Not so quiet ... by Helen Zenna Smith

Helen Zenna Smith was a pseudonym of Evadne Price (1901-1983), a jobbing writer whose career encompassed this novel and its sequels, romantic fiction, stage plays, working as a war correspondent for the People during World War II, and acting as astrologer for She and Australian Vogue.  She was commissioned to write a parody of All Quiet on the Western Front, but proposed instead a serious war-story from the point of view of a woman war-worker.  She used as her source material the unpublished diaries of Winifred Constance Young, who had been an ambulance driver in France, and drew on Remarque's original novel for aspects of the form and language of her work.  Published in 1930, the novel can be grouped with other works that spoke frankly and critically about the Great War, often from a pacifist viewpoint, such as Testament of Youth and Goodbye to All That.

Written in diary form, the novel opens with an unflinching description of Helen Smith's life as an ambulance driver in northern France.  The accommodation is filthy and uncomfortable, the food disgusting, the work exhausting both physically and mentally. Their Unit is overseen by the Commandant, an older woman with a decidedly cruel streak, fond of autocratic whims and demeaning punishments. Helen (or Smithy or Nell; as a generic figure, her names are mutable and interchangeable) contrasts their war service bitterly with the campaigns run at home by women like her mother, and the self-satisfaction mothers take in their sacrifice of daughters to this work, with no idea of the sufferings they endure.  The idea that the older generation, and particularly older women, are responsible for the horrors of war is strongly expressed throughout the text.

War service brought together women of various classes and backgrounds, and the novel engages with this theme.  The ambulance drivers were recruited from among "refined women of decent education" but this still allows for a certain amount of variation, from lower-middle-class gentility through to members of the aristocracy familiar to their fellow workers from the pages of the Tatler.   This variation, and the cramped conditions in which the women live, cause inevitable conflict.  Helen bitterly resents the fact that the ambulance drivers also do all the cleaning work at the Unit; she frequently wishes that working-class girls could be recruited to do this.  Given the long and strenuous hours she spends driving the ambulance, she has something of a point, but doing work she sees as demeaning is as much of a trial as the additional physical labour.   Helen's attitude towards other women war-workers is highly variable: while she values the especial skill of women ambulance drivers, she is scornful of the "Seeing-Francers", the vast majority of volunteers who last only a few weeks in the service, suggests that women in positions of command invariably become megalomaniacs, and despises the amateurism of middle-class women undertaking war-work in England.  This is, however, consistent with her view that the majority of war-work exists only to perpetuate the war machine and to allow manifestations of self-sacrifice, rather than helping to alleviate suffering or bring about an end to the conflict. The novel also deals frankly with heterosexual desire and obliquely with lesbian desire.  While politically this is not a feminist text, nonetheless it has a great deal to tell us about the lives of women in wartime.

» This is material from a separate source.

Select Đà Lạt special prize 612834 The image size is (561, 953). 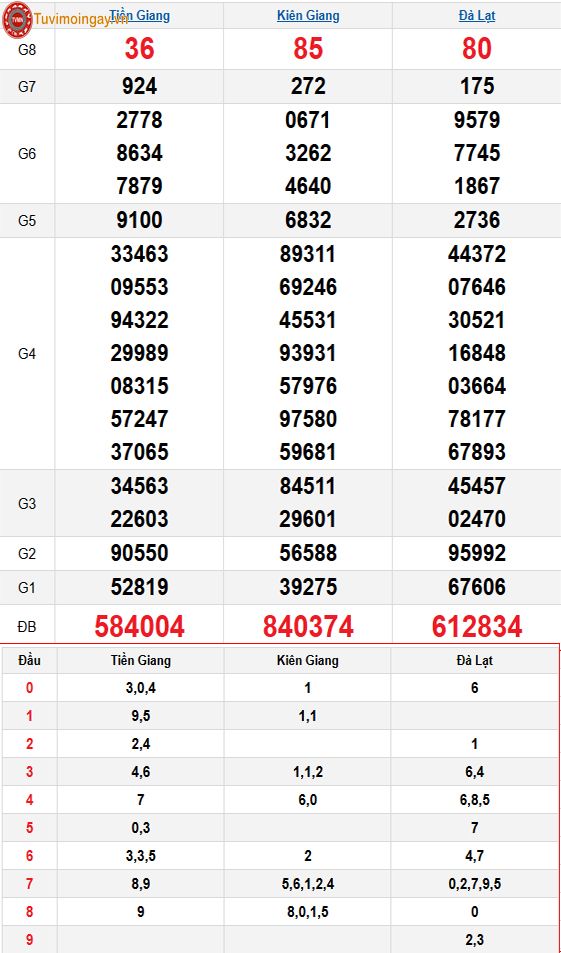coord(477,627)
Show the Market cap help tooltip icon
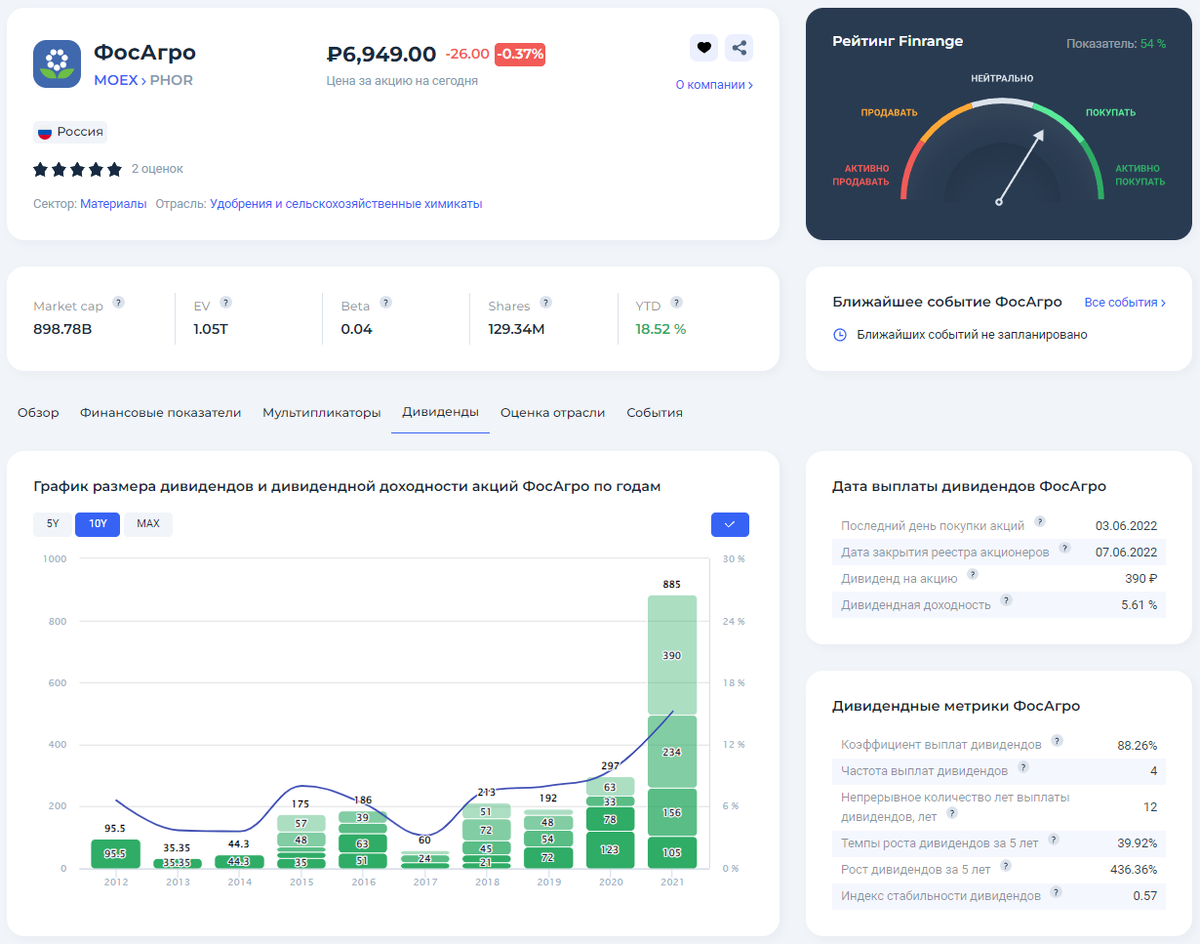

Helen's is an angry, bitter story; she sees the youth and joy crushed not only in herself, but also in her friends and lovers.  She exposes a hollowness at the centre of notions of the nobility of war and self-sacrifice, and the extreme cost of war service for both men and women.  Barbara Hardy's introduction to the novel tells us that Evadne Price wrote it in six weeks, and this sometimes shows in the text; this is not an elegant or poetical rendering of war experience, but raw and immediate, intended as a popular novel - which indeed it was, as a bestseller in its time. Not So Quiet ... is still in print, and there are also lots of secondhand copies of the Virago edition around.


  1. I got a copy of this a few weeks ago and your review is making me look forward to reading it so much more. It's a period of women's hostory that I find fascinating, but so much of what I read is rather rose tinted that it's interesting to hear of something a bit more thorny.

  2. I'm glad the review whetted your appetite - I look forward to hearing what you think of the book!